Monterey Airport runway project runs into another roadblock

MRYControversy over service road key to judge’s ruling – For the second time, a Monterey judge has halted the Monterey Regional Airport’s $46 million runway extension project, largely because of a controversial proposed service road.

Judge Lydia Villarreal said the district had again failed to consider alternatives to the new roadway, the purpose of which was not initially disclosed. She indicated the district planned the road to obtain 144,000 cubic yards of dirt, enough to fill 11,866 dump trucks, to build an area to contain a larger-than-required crash pad to the south of the runway.

Villarreal told the district to return to the drawing board and return with a complete environmental review. In the meantime, she said, the airport could proceed with the federally-required safety project without the road.

Tom Greer, general manager of the airport, blasted the ruling, saying it would cause the district to lose a federal grant for the project and cost the region hundreds of jobs. He said the airport’s board of directors is “exasperated” because similar safety projects are being built or have been completed at other airports across the country. The roadway, he said, would provide access to emergency vehicles.

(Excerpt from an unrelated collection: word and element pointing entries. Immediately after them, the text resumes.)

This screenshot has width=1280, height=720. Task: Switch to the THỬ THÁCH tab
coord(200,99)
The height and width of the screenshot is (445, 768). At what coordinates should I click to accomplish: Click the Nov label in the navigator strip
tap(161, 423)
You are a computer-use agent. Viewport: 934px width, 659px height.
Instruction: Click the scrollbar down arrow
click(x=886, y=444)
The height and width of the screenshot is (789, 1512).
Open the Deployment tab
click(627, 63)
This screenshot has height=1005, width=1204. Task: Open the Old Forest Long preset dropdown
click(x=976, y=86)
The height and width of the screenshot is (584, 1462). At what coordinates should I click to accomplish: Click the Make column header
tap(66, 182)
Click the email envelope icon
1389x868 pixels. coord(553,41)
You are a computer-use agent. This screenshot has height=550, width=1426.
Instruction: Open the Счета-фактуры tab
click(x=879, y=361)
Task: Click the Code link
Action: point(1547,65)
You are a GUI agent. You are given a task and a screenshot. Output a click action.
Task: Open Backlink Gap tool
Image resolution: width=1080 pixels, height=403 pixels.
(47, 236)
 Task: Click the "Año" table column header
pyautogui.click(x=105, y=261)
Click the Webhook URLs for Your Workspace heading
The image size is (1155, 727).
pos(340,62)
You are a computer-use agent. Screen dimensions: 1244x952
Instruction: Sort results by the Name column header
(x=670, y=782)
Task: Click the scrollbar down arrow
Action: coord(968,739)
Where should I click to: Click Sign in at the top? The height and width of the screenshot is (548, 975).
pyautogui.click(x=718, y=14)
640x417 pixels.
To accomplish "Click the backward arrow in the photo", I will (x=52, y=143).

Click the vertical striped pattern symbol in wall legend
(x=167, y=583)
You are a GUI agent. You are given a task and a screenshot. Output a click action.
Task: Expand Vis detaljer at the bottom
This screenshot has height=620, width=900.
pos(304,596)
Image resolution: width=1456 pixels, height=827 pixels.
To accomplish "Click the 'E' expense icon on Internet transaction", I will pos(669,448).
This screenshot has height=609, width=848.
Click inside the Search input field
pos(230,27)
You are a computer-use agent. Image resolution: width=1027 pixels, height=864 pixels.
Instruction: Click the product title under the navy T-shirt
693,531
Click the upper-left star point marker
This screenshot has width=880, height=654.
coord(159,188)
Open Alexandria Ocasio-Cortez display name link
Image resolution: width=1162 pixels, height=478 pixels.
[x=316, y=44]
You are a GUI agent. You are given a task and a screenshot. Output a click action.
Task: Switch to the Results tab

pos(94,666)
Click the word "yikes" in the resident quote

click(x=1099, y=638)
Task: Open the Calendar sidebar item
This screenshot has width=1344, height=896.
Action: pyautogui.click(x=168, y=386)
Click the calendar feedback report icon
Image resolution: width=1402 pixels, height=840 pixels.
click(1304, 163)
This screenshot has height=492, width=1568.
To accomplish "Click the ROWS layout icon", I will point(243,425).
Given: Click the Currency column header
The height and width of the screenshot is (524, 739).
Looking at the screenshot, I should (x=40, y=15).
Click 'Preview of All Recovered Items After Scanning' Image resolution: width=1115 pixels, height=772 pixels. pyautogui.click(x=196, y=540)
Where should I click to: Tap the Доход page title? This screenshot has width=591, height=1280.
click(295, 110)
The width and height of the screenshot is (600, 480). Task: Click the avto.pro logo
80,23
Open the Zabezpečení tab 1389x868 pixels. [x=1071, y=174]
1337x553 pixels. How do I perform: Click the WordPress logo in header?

“Our legal team has worked hard to get the court to understand that a perimeter service road is critical for all commercial service airports, especially in light of the crash that occurred last week in San Francisco where an airplane landed short of the runway.”

The ruling was another victory for the Highway 68 Coalition, which challenged the original environmental impact review in 2012. The coalition’s original lawsuit complained that the two-lane road that would run from Highway 68 up the hill west of Tarpy’s Restaurant was a thinly disguised effort to provide access to a 150-acre parcel planned for an office park.

It also objected to a retaining wall to be built along Highway 68 to accommodate a crushable concrete pad at the airport’s southeast corner that would prevent aircraft from overshooting to the hillsides below.

Villarreal agreed with the coalition in May 2012 that the EIR failed to consider the growth-inducing effect of the road, as well as the impact on greenhouse gases of removing more than 300 oak trees from the hill.

Alexander Henson, one of two attorneys for the coalition, said Tuesday his clients now agree the road was not part of a “secret plan” to access the 150 acres. The problem, he said, was the district’s failure to disclose the true purpose: access to fill dirt.

“They did not want to admit they were building a mountain for $20 million,” he said. “The problem is, environmentally speaking, there’s no reason to wipe out eight acres of oak forest on that property just to provide fill when it will serve no purpose.”

The area in question, he said, is 500 feet off to the side of the runway and is not part of the federal mandate.

“No airplane is going to get, or ever has gotten that far off,” the runway, he said.

Henson said he warned the district after it circulated the supplemental EIR that it needed to consider alternatives to the road and it refused.

The $46 million project, mandated by the Federal Aviation Administration, would provide crushable pads at either end of the runway to stop any airplane that over- or undershoots the runway.

Greer said the board of directors would consider its options as quickly as possible. He cautioned, however, that the courts ruling will likely cost the district its initial federal grant, about $27 million, and make it impossible to meet the Dec. 31, 2015, deadline for completion.

“The judge, for reasons known only to her, decided that the efforts of the district to address each and every concern she had raised previously, had not been adequately addressed,” he said. “Her decision mirrored, remarkably, the exact arguments of opposing counsel, to the extent they could have written them.”